+++ Estratto della pagina +++
Compirà novant’anni domenica 6 settembre, Daniele Barioni, il tenore che con la propria interpretazione del Caravodossi ne “La Tosca” di Puccini, il 20 settembre del 1956 fece ‘tremare il Metropolitan’. Così titolavano i quotidiani all’indomani della sua esibizione, dando vita alla leggenda del giovane italiano di origini contadine che si impose nel mondo dell’opera e nel cuore della pianista di fama mondiale, Vera Franceschi, grazie a talento, determinazione sfacciataggine.
A New York, Barioni ha vissuto un decennio, intervallando con tour mondiali la sua parabola umana e professionale. Ferrara, la sua città, lo festeggerà domenica sera, nella splendida cornice del Ridotto del Teatro Comunale, con un evento a lui dedicato.
Il tutto nasce dalla recente pubblicazione de L’uva e l’acciaio. Biografia romanzata del tenore che fece tremare il Metropolitan di New York (Giraldi Editore), della giornalista e scrittrice Camilla Ghedini, con introduzione e collaborazione di Paolo Govoni, Presidente della Camera di Commercio di Ferrara, fautore del binomio economia-cultura, che del testo ha avuto l’intuizione e con Ghedini ha ‘intervistato’ il tenore. Del libro esiste già una versione inglese, Grapes and Steel, che a pandemia terminata sarà presentata anche a New York.
+++ Dati disponibili +++
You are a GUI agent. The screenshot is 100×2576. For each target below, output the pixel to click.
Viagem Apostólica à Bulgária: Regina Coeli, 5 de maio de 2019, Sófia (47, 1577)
+++
▶ **Operazione richiesta A**:
Riscrivi la parte dell'estratto su Daniele Barioni che comincia con le parole contenenti "Compirà novant’anni domenica" e termina con "talento, determinazione sfacciataggine.", mettendo "giornali" al posto di "quotidiani".
▶ **Operazione richiesta B**:
Rispondi a queste domande basandoti sull'estratto su Daniele Barioni:
(i) Quanti anni compirà Barioni domenica 6 settembre?
(ii) Per quanto tempo ha vissuto a New York?
(iii) Con quale titolo esiste la versione inglese del libro?

▶ **Soluzione A**:
Compirà novant’anni domenica 6 settembre, Daniele Barioni, il tenore che con la propria interpretazione del Caravodossi ne “La Tosca” di Puccini, il 20 settembre del 1956 fece ‘tremare il Metropolitan’. Così titolavano i giornali all’indomani della sua esibizione, dando vita alla leggenda del giovane italiano di origini contadine che si impose nel mondo dell’opera e nel cuore della pianista di fama mondiale, Vera Franceschi, grazie a talento, determinazione sfacciataggine.

▶ **Soluzione B**:
(i) Novant'anni.
(ii) Un decennio.
(iii) Grapes and Steel.